Early Tuesday morning, the posts on social media and chat rooms made it clear that Target Corp. was getting on with the hard work of laying off hundreds of people at its Minneapolis headquarters.
The meetings all came off at 8:45, and no one who got an invitation could have been surprised at what was coming. Last week, the company, as almost an afterthought in an overview of its strategic plans, said up to "several thousand" headquarters jobs would go.
And so it happened, 1,700 employees all told they no longer had a job. They picked up their personal stuff and walked out into the sunshine of a glorious Minnesota spring day — a day that clearly marks the end of an era at the bluest of the state's blue-chip companies.
When the confirmation from the company Tuesday morning indicated 1,700 people were let go, the thought here turned immediately to how a company could possibly lay off that many employees in a morning.

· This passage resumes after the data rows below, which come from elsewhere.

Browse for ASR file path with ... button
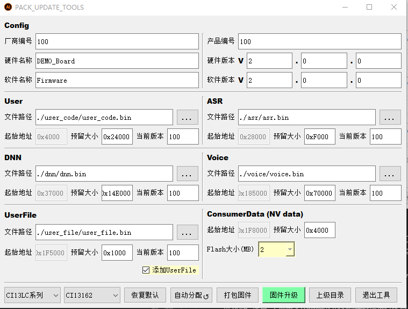Screen dimensions: 408x309 [390, 117]
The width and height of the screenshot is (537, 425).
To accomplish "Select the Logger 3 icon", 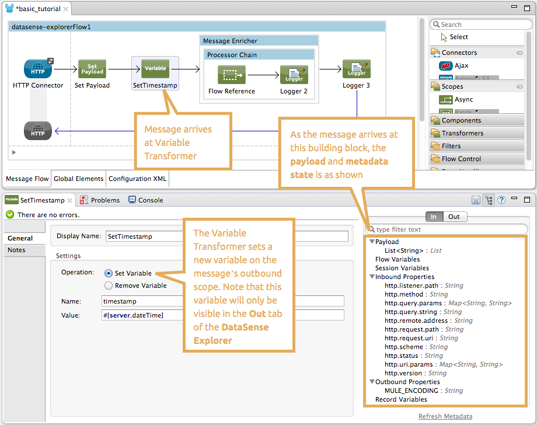I will (356, 69).
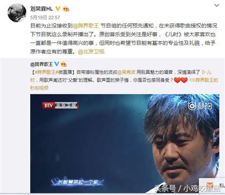Open the post timestamp 5月19日 22:57

(x=45, y=18)
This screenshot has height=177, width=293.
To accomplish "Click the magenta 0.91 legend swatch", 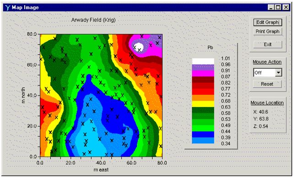I will pyautogui.click(x=203, y=74).

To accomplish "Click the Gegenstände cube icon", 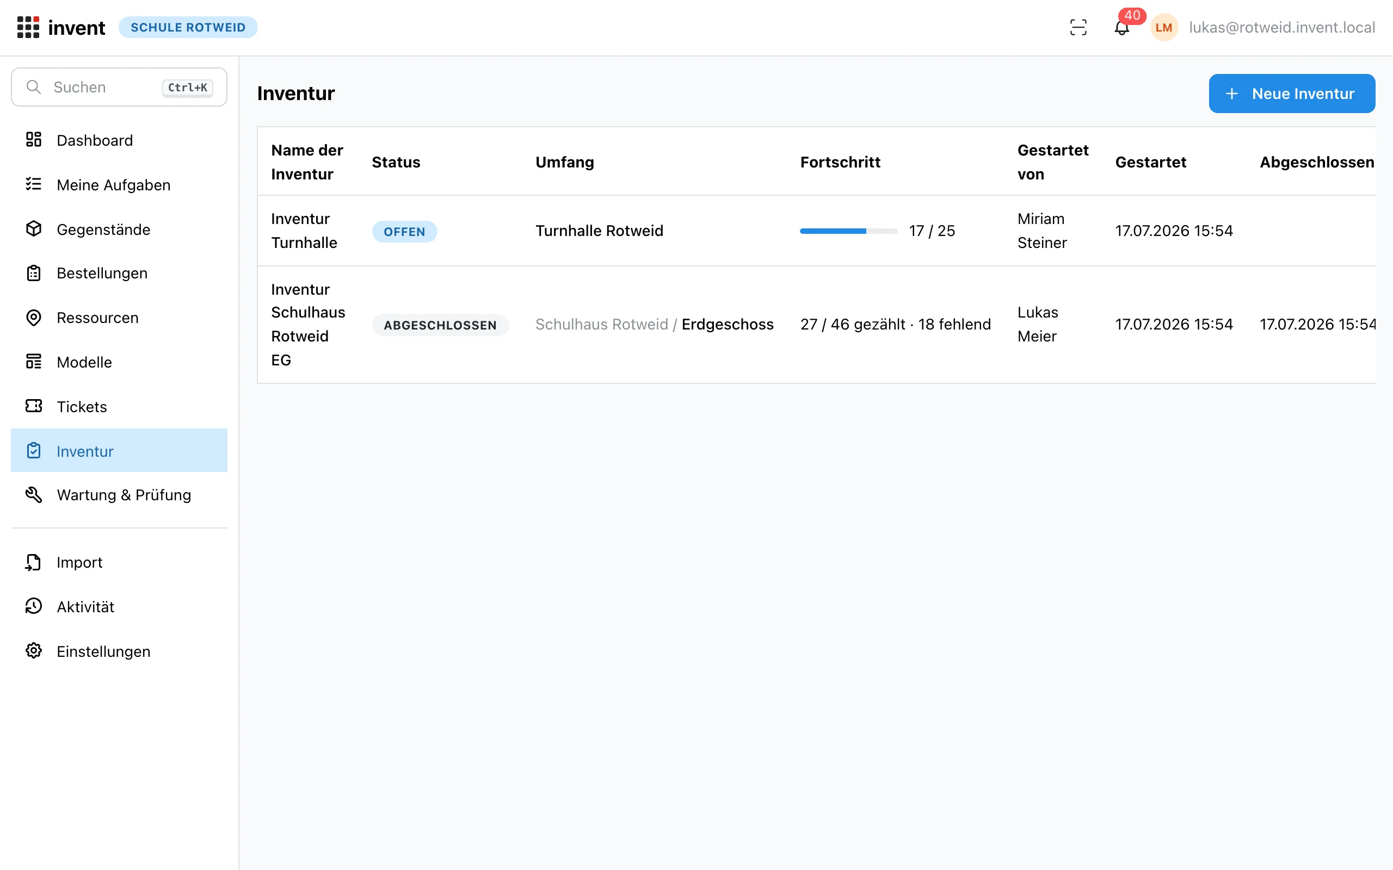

No company, however big and efficient, can manage that unless it lays people off in groups.
That's exactly what happened.
The posts on social media about the job losses had so many acronyms related to Target's bureaucracy that it was difficult to understand who actually got laid off. It was clear, though, that whole teams of people were out.
That, too, could have been foreseen. When the company said "several thousand" of its 13,000 or so headquarters employees in and around Minneapolis would go, it was obvious this wasn't going to be a case of cherry-picking the poor performers and sending them home.
It wasn't going to be any 5 percent reduction across the board.